Material provided:
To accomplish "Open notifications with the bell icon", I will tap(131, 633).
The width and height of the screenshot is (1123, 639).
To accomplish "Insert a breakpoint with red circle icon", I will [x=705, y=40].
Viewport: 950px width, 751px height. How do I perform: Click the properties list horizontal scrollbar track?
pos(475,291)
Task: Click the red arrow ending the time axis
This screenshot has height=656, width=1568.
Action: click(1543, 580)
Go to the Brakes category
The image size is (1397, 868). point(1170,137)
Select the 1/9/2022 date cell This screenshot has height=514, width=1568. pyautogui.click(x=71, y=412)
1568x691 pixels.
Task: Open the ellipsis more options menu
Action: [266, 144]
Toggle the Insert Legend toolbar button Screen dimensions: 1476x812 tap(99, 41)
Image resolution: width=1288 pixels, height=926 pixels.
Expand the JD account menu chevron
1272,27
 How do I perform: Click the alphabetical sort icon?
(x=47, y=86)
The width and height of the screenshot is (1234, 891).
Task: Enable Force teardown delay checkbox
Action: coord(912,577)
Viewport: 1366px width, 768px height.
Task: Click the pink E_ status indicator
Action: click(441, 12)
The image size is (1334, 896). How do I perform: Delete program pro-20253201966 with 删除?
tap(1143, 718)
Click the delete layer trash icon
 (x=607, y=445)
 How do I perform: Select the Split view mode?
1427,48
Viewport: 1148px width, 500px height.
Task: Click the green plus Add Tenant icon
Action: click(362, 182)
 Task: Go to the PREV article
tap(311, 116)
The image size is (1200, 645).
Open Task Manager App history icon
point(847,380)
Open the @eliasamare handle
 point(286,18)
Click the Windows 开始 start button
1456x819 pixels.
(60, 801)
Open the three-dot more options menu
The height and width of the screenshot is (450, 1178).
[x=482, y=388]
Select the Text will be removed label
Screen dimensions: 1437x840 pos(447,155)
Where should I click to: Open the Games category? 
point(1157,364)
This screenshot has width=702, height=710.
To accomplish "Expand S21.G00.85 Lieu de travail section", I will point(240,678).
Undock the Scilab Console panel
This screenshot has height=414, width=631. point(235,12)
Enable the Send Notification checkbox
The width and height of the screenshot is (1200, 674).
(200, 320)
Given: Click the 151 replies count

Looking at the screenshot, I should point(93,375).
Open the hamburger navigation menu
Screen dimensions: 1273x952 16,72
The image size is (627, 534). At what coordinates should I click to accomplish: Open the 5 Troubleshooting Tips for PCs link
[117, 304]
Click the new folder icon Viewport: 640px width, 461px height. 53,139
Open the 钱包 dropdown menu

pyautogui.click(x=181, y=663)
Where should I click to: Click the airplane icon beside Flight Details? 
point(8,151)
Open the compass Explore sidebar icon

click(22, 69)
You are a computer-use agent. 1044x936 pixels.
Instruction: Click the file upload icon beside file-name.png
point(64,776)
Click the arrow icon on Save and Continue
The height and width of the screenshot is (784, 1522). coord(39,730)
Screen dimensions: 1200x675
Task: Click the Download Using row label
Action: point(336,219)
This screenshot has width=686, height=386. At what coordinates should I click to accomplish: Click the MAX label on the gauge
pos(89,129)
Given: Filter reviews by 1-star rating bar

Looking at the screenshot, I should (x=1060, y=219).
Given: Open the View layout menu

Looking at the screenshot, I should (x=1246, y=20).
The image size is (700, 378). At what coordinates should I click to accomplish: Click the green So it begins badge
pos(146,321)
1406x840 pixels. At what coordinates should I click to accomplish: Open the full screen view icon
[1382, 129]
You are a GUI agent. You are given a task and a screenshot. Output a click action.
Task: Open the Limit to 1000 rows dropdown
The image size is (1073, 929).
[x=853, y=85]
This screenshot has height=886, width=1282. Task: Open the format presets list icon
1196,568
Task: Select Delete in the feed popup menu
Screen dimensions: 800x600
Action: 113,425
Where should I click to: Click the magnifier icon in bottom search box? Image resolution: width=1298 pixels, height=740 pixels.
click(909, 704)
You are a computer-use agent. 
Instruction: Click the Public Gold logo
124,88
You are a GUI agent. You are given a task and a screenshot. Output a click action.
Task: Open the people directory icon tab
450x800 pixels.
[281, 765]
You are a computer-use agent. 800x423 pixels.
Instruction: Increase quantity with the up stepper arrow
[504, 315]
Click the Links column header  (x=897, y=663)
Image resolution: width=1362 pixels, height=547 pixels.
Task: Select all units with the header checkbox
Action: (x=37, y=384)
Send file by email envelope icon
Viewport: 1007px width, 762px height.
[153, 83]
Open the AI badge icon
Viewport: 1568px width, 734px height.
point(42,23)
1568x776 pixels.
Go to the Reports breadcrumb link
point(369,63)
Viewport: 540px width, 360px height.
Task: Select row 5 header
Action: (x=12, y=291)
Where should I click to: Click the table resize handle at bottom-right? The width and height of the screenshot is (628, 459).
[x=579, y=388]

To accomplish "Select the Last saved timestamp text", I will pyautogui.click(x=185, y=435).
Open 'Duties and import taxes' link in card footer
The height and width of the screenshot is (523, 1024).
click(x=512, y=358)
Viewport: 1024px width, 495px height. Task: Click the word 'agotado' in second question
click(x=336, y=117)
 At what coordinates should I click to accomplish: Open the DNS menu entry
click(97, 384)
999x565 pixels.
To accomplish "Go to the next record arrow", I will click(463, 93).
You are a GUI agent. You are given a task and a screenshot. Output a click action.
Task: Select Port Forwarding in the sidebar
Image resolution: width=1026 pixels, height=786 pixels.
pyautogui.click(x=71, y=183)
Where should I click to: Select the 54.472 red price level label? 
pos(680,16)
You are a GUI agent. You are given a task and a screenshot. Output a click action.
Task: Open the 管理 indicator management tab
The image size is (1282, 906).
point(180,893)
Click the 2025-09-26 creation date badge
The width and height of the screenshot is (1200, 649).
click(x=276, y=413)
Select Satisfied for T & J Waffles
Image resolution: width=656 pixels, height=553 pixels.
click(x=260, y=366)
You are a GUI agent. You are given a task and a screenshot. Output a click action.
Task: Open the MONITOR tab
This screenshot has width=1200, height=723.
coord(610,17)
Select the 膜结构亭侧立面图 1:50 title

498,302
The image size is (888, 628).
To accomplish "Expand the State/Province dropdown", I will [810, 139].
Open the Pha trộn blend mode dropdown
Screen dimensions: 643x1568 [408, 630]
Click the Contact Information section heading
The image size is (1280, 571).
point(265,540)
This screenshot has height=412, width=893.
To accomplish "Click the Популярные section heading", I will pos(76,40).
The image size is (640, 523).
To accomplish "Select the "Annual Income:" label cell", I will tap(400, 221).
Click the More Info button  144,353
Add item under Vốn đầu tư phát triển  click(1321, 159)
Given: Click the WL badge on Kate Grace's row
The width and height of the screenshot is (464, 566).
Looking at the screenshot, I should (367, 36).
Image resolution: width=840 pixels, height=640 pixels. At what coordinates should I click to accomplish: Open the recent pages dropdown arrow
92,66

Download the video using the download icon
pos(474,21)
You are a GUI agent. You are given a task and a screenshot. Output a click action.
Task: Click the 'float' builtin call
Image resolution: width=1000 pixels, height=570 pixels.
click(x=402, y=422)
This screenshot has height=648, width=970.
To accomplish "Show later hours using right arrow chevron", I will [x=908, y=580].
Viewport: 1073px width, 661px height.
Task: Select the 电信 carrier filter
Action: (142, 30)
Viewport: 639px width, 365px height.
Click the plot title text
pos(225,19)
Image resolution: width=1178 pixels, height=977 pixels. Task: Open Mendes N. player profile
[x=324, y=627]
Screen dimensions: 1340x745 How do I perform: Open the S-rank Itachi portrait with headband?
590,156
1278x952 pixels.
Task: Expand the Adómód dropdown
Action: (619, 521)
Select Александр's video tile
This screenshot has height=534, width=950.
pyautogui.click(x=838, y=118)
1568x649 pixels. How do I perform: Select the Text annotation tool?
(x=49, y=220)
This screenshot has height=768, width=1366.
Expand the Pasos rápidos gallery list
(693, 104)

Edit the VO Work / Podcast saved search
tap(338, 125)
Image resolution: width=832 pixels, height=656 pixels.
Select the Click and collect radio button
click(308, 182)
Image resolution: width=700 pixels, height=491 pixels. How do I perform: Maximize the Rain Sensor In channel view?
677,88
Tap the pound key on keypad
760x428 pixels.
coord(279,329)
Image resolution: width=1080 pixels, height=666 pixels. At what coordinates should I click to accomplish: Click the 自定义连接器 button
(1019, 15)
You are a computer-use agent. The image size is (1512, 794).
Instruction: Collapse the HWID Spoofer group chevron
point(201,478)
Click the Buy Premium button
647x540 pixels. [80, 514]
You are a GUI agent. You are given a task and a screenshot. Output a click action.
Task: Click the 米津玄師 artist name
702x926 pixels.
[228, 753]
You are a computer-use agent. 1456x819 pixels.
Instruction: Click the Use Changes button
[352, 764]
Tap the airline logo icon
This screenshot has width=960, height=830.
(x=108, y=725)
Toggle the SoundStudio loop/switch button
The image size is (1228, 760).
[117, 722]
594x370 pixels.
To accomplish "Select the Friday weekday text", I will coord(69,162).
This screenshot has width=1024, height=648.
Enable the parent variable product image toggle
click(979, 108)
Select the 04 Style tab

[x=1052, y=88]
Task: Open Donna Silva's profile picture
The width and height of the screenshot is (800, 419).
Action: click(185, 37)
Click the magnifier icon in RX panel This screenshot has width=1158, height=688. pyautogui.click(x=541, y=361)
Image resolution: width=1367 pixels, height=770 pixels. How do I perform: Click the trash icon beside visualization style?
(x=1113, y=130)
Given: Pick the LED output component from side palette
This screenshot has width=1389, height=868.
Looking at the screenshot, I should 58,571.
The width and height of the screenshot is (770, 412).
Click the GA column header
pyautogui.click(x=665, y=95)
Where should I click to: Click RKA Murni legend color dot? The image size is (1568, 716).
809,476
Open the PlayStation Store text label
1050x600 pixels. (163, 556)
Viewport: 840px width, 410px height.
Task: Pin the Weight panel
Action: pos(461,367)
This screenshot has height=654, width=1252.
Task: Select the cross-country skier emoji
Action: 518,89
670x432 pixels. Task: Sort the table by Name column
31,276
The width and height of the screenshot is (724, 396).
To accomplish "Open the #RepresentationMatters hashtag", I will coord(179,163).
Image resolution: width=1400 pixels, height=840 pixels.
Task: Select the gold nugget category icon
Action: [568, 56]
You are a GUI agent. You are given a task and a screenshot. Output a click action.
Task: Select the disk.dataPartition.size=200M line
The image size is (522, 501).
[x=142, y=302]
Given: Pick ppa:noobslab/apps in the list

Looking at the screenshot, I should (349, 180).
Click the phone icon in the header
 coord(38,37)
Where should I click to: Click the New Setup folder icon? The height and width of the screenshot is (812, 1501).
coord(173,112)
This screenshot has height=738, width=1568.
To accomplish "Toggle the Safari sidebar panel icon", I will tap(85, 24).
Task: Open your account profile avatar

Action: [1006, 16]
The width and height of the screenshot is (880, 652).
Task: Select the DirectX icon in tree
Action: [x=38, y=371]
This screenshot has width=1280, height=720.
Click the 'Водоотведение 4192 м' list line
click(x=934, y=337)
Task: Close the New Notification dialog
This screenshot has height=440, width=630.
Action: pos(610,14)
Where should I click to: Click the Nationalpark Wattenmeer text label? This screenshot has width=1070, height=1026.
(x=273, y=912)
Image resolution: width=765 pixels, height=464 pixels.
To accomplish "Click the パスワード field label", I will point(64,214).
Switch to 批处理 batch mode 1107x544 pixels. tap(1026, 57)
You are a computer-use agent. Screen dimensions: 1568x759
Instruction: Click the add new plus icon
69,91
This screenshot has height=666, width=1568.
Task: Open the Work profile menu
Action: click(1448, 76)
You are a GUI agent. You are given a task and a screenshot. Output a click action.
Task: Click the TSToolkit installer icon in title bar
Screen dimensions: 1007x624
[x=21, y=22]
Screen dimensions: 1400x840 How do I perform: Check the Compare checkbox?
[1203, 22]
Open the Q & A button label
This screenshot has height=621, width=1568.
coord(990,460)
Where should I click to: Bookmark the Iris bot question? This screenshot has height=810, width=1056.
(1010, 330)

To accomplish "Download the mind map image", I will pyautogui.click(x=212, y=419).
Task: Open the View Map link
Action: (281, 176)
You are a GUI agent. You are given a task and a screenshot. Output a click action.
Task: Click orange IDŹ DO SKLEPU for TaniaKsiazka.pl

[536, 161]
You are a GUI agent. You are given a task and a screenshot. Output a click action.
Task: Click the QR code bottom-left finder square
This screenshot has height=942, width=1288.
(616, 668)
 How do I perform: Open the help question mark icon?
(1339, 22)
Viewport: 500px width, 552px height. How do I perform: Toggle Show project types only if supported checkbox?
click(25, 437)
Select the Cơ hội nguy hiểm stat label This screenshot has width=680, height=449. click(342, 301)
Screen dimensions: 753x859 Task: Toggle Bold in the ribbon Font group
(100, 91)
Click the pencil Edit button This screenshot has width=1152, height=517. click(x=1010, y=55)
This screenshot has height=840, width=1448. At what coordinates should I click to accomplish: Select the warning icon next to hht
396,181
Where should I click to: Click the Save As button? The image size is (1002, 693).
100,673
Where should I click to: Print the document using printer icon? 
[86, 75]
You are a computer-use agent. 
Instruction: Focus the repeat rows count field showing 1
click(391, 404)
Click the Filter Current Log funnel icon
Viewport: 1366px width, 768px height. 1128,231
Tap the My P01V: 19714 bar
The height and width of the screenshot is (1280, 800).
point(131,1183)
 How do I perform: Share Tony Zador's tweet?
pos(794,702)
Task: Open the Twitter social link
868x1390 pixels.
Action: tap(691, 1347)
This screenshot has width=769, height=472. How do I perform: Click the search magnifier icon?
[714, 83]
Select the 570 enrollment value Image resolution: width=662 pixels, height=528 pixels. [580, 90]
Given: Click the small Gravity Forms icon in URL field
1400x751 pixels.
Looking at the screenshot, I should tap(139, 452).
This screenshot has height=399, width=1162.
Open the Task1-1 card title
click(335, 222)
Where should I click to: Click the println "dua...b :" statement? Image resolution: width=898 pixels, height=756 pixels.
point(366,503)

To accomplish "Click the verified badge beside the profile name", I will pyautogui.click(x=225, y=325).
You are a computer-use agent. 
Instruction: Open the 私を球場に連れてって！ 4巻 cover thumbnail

Goal of the exercise: Restate exactly each line of the data from the one bearing "Click the Filter Current Log funnel icon" to the end, and add nothing.

Answer to the problem:
Click the Filter Current Log funnel icon
Viewport: 1366px width, 768px height. 1128,231
Tap the My P01V: 19714 bar
The height and width of the screenshot is (1280, 800).
point(131,1183)
 How do I perform: Share Tony Zador's tweet?
pos(794,702)
Task: Open the Twitter social link
868x1390 pixels.
Action: tap(691, 1347)
This screenshot has width=769, height=472. How do I perform: Click the search magnifier icon?
[714, 83]
Select the 570 enrollment value Image resolution: width=662 pixels, height=528 pixels. [580, 90]
Given: Click the small Gravity Forms icon in URL field
1400x751 pixels.
Looking at the screenshot, I should tap(139, 452).
This screenshot has height=399, width=1162.
Open the Task1-1 card title
click(335, 222)
Where should I click to: Click the println "dua...b :" statement? Image resolution: width=898 pixels, height=756 pixels.
point(366,503)

To accomplish "Click the verified badge beside the profile name", I will pyautogui.click(x=225, y=325).
You are a computer-use agent. 
Instruction: Open the 私を球場に連れてって！ 4巻 cover thumbnail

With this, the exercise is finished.